First of all, a couple of obituaries I had meant to post:
It's only 50 or so years ago (ok, 56) since racial segregation was outlawed in American schools. Jefferson Thomas, who died last month, was one of the Little Rock Nine, the first black students to test the federal government's desire and ability to enforce the new law. The Telegraph reports
"Jefferson Allison Thomas, the youngest of seven children, was born on September 19 1942 in Little Rock. He was keen to attend Central High because he wanted a better education than the one available at the local all-black school, which had second-rate facilities and hand-me-down equipment. Central, by contrast, had science laboratories, modern textbooks and an impressive record of college placements."
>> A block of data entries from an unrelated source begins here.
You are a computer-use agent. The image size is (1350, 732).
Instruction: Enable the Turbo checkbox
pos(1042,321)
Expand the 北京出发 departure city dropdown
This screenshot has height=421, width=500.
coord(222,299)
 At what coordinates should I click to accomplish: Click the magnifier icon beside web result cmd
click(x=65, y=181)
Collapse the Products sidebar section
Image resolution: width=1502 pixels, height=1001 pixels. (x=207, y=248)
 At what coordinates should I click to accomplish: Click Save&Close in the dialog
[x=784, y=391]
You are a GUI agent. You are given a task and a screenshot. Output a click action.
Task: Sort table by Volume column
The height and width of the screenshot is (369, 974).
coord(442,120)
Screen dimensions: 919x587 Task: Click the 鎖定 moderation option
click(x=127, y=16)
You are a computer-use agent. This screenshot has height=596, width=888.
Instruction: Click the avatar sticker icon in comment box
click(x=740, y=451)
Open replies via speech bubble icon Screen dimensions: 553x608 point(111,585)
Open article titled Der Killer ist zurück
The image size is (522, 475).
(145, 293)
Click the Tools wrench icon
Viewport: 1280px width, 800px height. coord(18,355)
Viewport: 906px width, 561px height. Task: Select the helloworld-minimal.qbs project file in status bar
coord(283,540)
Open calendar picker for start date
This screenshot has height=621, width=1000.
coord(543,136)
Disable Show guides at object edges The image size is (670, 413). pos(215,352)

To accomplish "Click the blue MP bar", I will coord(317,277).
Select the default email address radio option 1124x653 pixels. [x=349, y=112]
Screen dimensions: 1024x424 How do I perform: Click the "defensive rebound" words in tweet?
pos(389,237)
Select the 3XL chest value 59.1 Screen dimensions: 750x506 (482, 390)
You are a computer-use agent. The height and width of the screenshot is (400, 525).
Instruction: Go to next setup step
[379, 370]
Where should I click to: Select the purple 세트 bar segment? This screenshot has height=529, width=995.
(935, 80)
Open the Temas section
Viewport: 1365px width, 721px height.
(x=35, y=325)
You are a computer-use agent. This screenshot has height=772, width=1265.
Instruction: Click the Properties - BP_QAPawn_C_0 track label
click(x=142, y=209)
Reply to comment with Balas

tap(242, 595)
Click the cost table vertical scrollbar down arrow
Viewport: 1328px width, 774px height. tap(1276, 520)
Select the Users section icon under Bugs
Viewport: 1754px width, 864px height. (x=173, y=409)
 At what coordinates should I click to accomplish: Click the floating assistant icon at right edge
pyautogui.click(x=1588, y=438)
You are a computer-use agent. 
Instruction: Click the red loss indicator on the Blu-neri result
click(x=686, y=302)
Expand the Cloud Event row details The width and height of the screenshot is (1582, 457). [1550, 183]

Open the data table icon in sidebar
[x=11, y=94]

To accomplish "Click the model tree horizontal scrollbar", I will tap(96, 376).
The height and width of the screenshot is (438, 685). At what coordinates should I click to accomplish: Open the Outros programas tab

There was a happy ending and there were some unhappy endings. Thomas was one of the three of the Nine that graduated from high school. However,
"Thomas said his role in the integration of Central High "destroyed the family base," and recalled that his father had been sacked from his sales job because of the controversy. Callers threatened Jefferson Thomas, friends cut him dead and strangers threw missiles at his house. Thomas senior scraped by as a handyman and, the day after his son's graduation, moved the family to California."
The rest of the article is here.
In contrast to the story of oppression and discrimination related above, I was struck by the story of Michael Burn, who also died last month. He started out as an admirer of the Nazis, and even got to meet Hitler. He became disenchanted after a visit to the KZ at Dachau. In 1942, he was captured during a mission to prevent the biggest German battleship - the Tirpitz - from leaving port. Originally held prisoner in a concentration camp, he was moved to Colditz, where he received Red Cross parcels from Ella van Heemstra, better known as the mother of Audrey Hepburn. After liberation he received a Military Cross. The Telegraph notes:
"(After the war) he helped save Audrey Hepburn's life, by sending food parcels to her in occupied Holland where she was critically ill in hospital, and where she and her mother were subsisting on tulip bulbs. Burn also sent them hundreds of cartons of cigarettes, which commanded high prices on the black market. The money raised from their sale bought Audrey Hepburn supplies of the new drug penicillin, which were crucial in her recovery from an infection brought on by malnutrition."
What else can I tell you? He wrote a novel and a play and poetry as well as ghost-writing books and working as a newspaper reporter. He got a degree in Social Sciences from Oxford University. He ran a mussel-farming co-operative in North Wales. He hung out with the Cambridge spies. He spent the last years of his life living on the Portmeirion estate. And there is so much more ... read it here. Certainly a very full life, but also interesting to me because of the way he changed over time, especially politically. It is possible.